München - Vor dem Europäischen Gerichtshof klagen will der Euro-Kritiker Peter Gauweiler. Die tz sprach mit dem CSU-Vize und Bundestagsabgeordneten über den riskanten Kurs der Euro-Retter.

Die Kritik der deutschen Experten an der EZB-Entscheidung, die Gelddruckmaschinen anzuwerfen, ist groß. Steuerzahlerbund-Präsident Reiner Holznagel fürchtet: „Am Ende wird der Steuerzahler haften müssen.“ Der französische Wirtschaftsminister Emmanuel Macron lobte hingegen den massenhaften Ankauf von Staatsanleihen durch die EZB als „mutig und wichtig“. Ifo-Präsident Hans-Werner Sinn kritisierte, die Entscheidung von EZB-Präsident Mario Draghi sei eine illegale und unsolide Staatsfinanzierung durch die Notenpresse. „Das ist nach Artikel 123 des EU-Vertrages eigentlich verboten und bedarf der Klärung durch das deutsche Verfassungsgericht“. Vor dem Europäischen Gerichtshof klagen will der Euro-Kritiker Peter Gauweiler. Die tz sprach mit dem CSU-Vize und Bundestagsabgeordneten über den riskanten Kurs der Euro-Retter.
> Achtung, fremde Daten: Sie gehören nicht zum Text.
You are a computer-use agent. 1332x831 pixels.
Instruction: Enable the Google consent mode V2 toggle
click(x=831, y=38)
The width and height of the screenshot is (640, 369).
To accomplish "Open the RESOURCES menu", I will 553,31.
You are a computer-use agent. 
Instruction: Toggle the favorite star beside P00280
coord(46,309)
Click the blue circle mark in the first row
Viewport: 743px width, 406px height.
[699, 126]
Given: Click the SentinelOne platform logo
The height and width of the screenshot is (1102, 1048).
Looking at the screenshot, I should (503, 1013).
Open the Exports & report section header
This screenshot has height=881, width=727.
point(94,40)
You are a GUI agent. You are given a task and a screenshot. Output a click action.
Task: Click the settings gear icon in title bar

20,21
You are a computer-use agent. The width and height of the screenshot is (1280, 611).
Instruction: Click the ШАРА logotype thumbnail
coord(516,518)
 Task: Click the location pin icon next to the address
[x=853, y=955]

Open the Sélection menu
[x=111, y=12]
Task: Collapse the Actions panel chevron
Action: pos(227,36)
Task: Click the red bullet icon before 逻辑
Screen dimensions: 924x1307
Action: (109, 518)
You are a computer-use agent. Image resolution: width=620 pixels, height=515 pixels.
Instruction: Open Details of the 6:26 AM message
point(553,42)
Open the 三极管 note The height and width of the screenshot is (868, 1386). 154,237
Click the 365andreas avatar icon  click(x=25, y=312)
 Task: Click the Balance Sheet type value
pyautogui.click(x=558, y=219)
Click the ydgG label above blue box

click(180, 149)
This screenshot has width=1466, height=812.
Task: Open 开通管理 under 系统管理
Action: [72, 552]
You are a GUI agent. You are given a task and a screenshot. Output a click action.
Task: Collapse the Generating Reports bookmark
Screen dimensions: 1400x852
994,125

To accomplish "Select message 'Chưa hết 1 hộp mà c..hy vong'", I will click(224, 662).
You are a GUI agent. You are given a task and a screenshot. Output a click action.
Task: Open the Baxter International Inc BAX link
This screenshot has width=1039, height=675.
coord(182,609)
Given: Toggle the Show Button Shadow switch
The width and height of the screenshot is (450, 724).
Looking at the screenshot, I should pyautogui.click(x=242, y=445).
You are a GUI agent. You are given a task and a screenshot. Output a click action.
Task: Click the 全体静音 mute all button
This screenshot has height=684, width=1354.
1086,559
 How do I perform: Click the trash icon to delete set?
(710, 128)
Wer steckt hinter Mario Draghis Entscheidung, massenhaft Staatsanleihen aufzukaufen?

CSU-Vize Peter Gauweiler: Man vergleicht ja Kredite gerne mit Drogen. In diesem Sinne sind es die Drogensüchtigen und die Drogenhändler, die diese Entscheidung gut finden.

Um konkreter zu werden: Stecken vor allem Frankreich und Italien dahinter?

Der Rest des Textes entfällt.